She had run her tank almost dry rushing to a hospital emergency room for what turned out to be a panic attack. Farkas, almost 60 years old and suffering from injuries caused by a faulty medical device, climbed into her car in the hospital parking lot, pulled some coats over herself and tried to sleep.
"Someone saw me," she said in a recent interview, her voice giving way to sobs. "They gave me some gas money and some vouchers for food in the cafeteria, and advised me not to stay very long because I might get picked up for vagrancy."
Though Farkas was destitute in January 2018, she was in fact owed a substantial sum of money.

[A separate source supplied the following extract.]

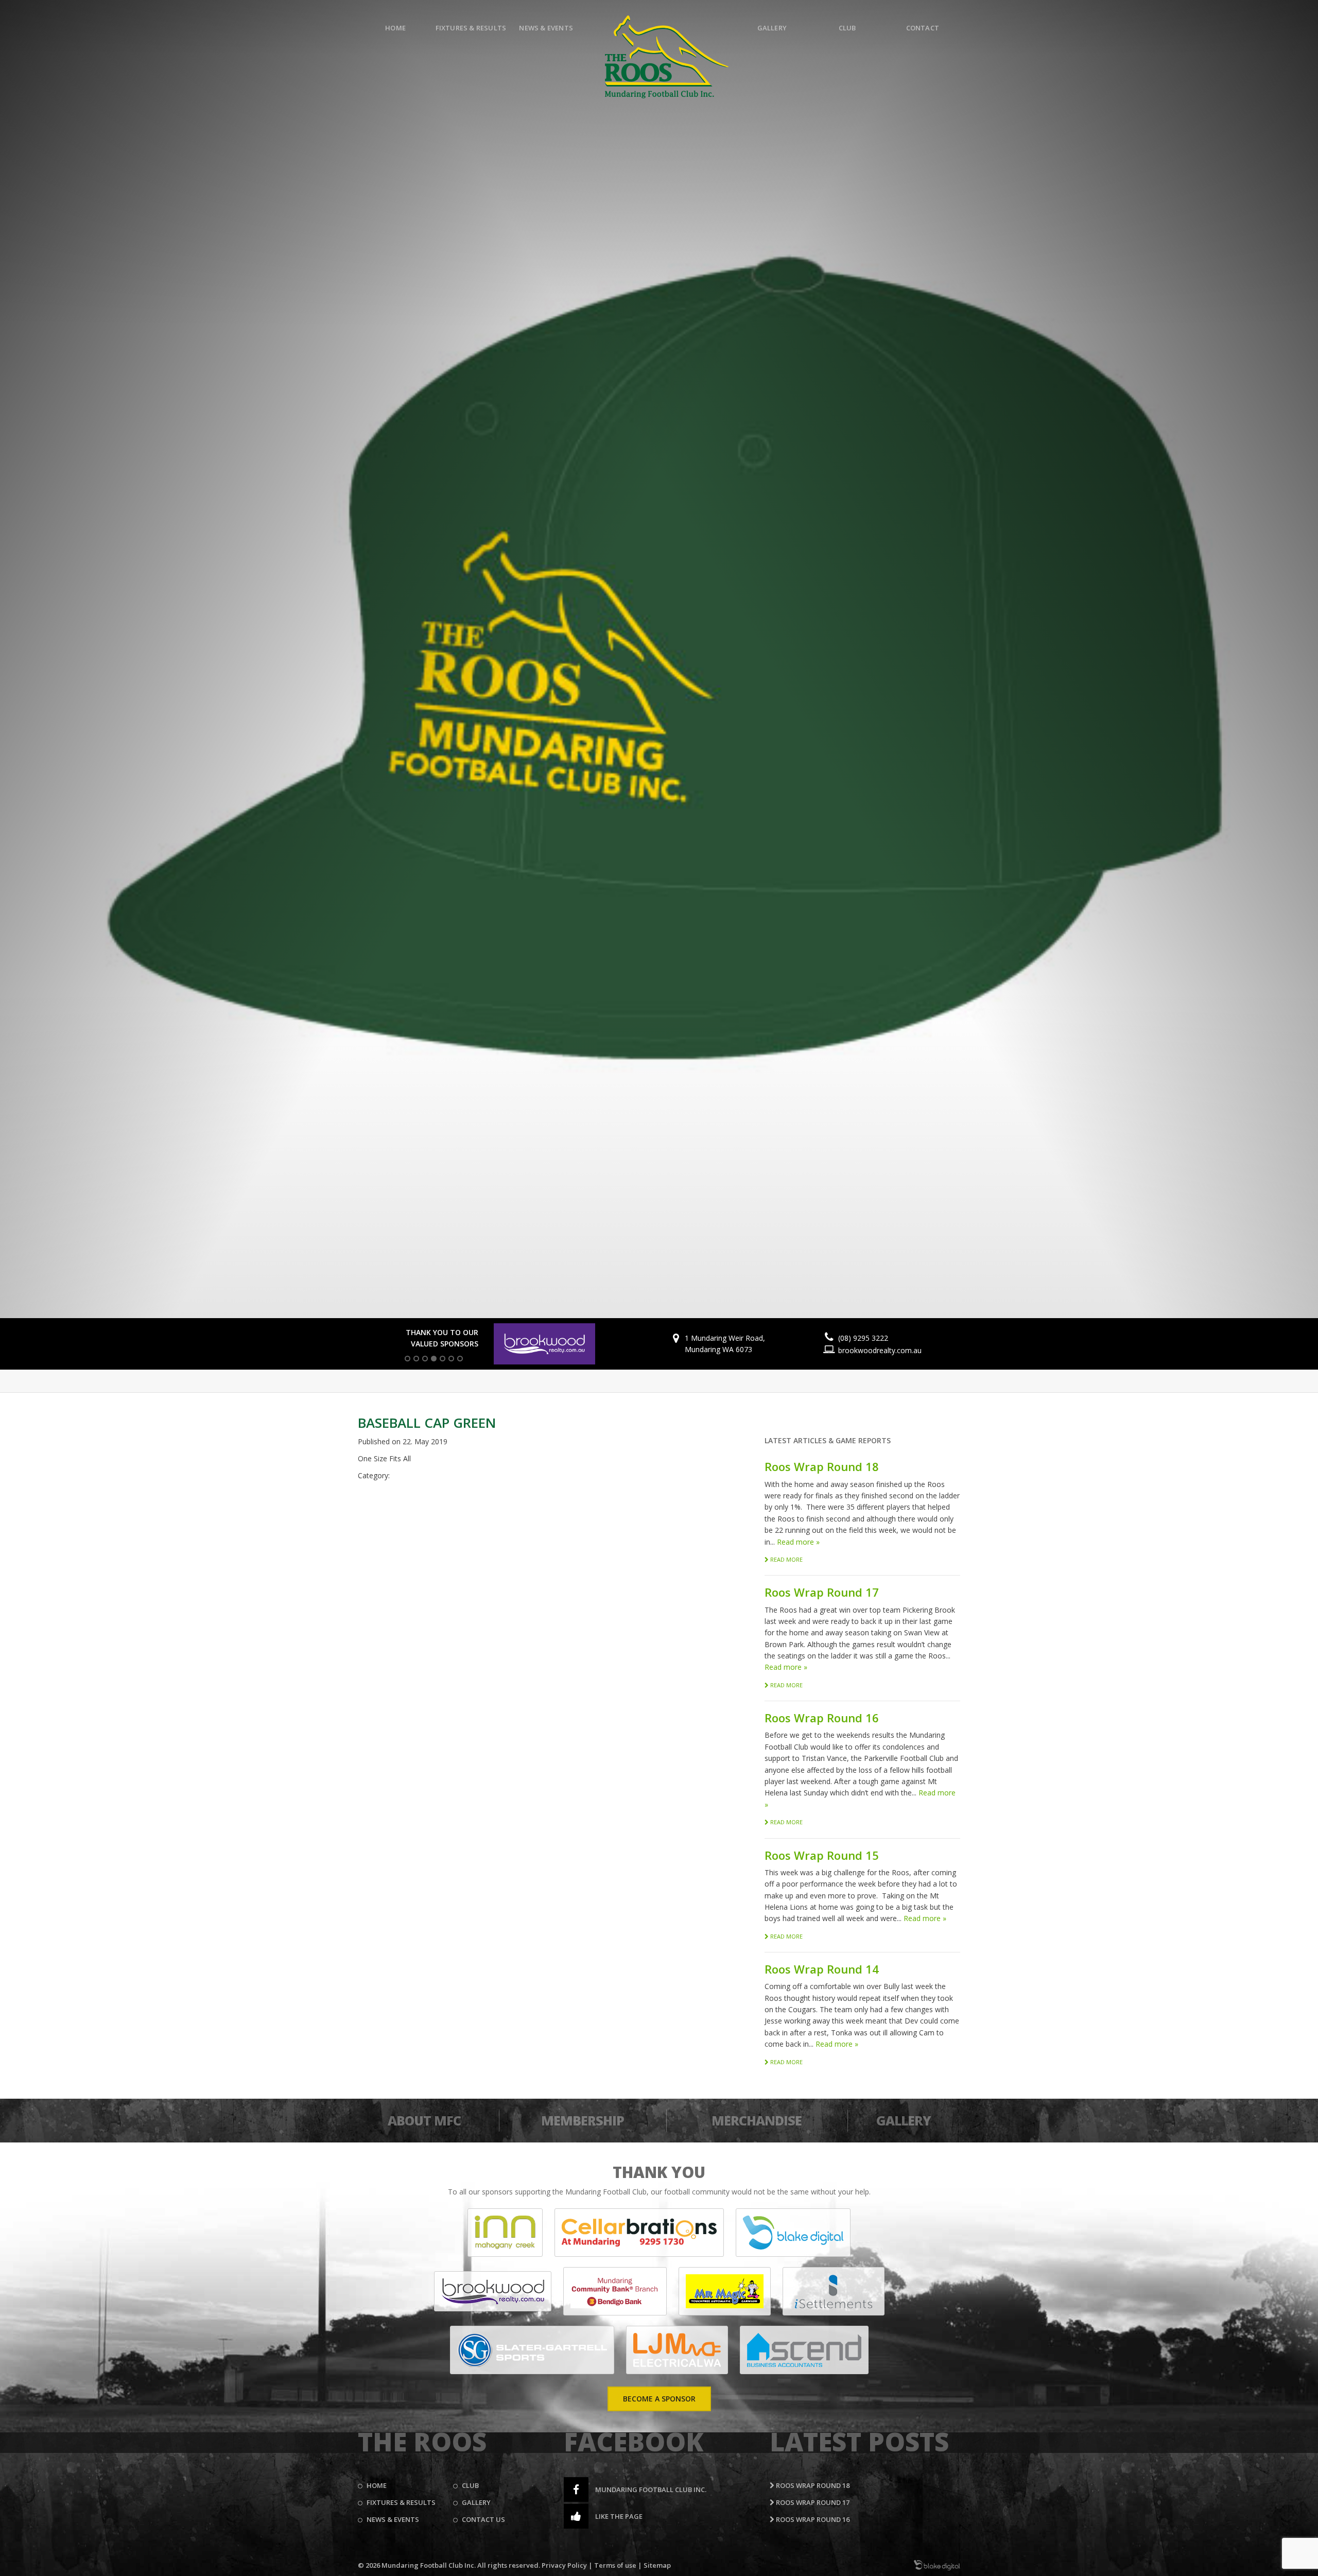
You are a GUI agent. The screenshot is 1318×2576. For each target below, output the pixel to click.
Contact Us (483, 2519)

She had inked a settlement deal over that faulty medical device, but the settlement would take over a year to actually pay out.
All that promised money didn't do her much good there, in that dusty parking lot.

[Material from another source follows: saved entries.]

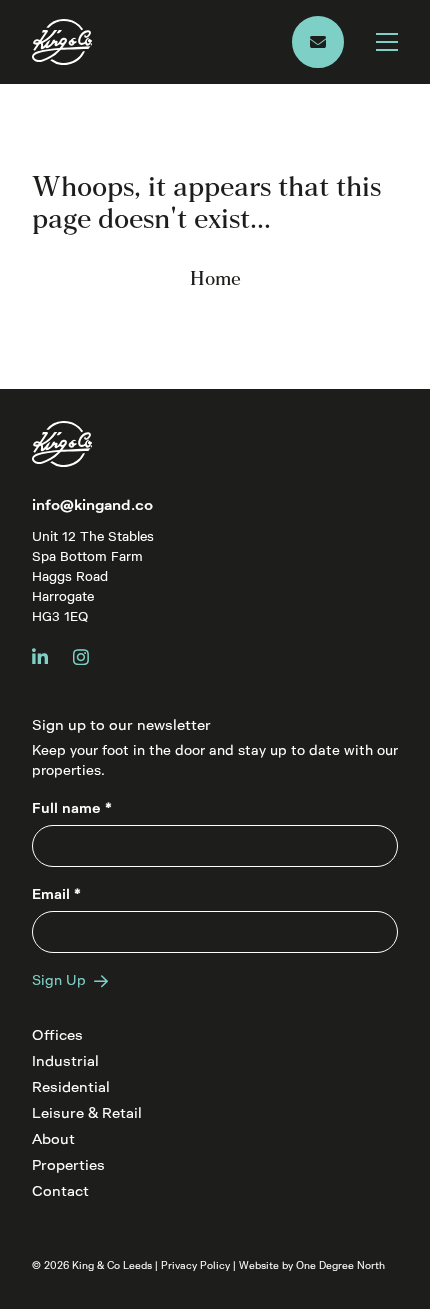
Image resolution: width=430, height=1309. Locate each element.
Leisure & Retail (87, 1113)
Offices (57, 1035)
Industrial (65, 1061)
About (53, 1139)
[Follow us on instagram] (89, 657)
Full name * (72, 808)
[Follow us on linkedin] (48, 657)
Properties (68, 1165)
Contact (60, 1191)
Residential (71, 1087)
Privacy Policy (195, 1266)
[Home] (162, 42)
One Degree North (340, 1266)
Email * (56, 894)
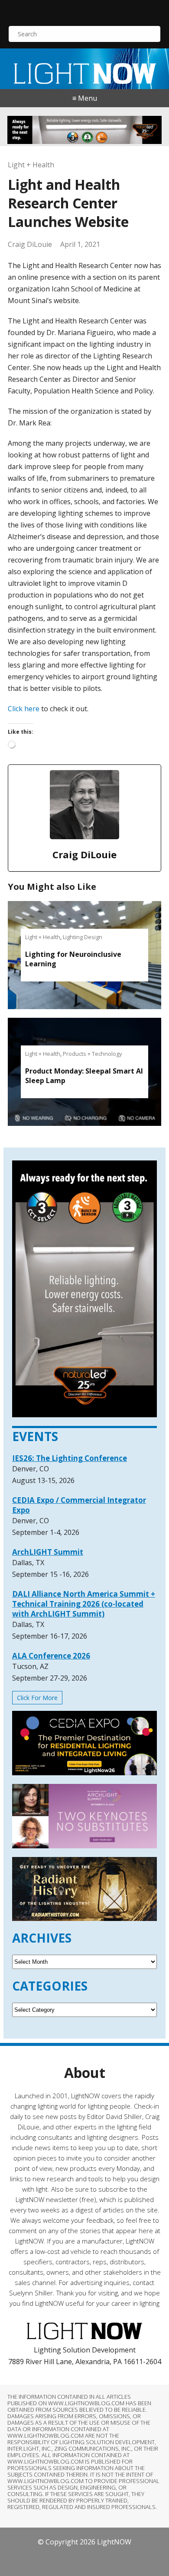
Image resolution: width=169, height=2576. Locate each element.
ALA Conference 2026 (51, 1656)
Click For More (37, 1698)
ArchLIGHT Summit (47, 1552)
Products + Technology (92, 1054)
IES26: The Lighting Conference (69, 1458)
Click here (23, 708)
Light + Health (31, 164)
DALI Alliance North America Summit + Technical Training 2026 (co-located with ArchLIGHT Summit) (83, 1604)
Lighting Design (82, 937)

For plaintiffs like Farkas, who have won a judgment or are fighting for one, there is an entire constellation of businesses to turn to for money. They go by many names: consumer litigation finance companies, litigation funders, lawsuit lenders, settlement advance firms. But in the broadest strokes, what they all do is the same. They advance plaintiffs cash at interest rates that often reach over 40% in exchange for a chunk of their judgments.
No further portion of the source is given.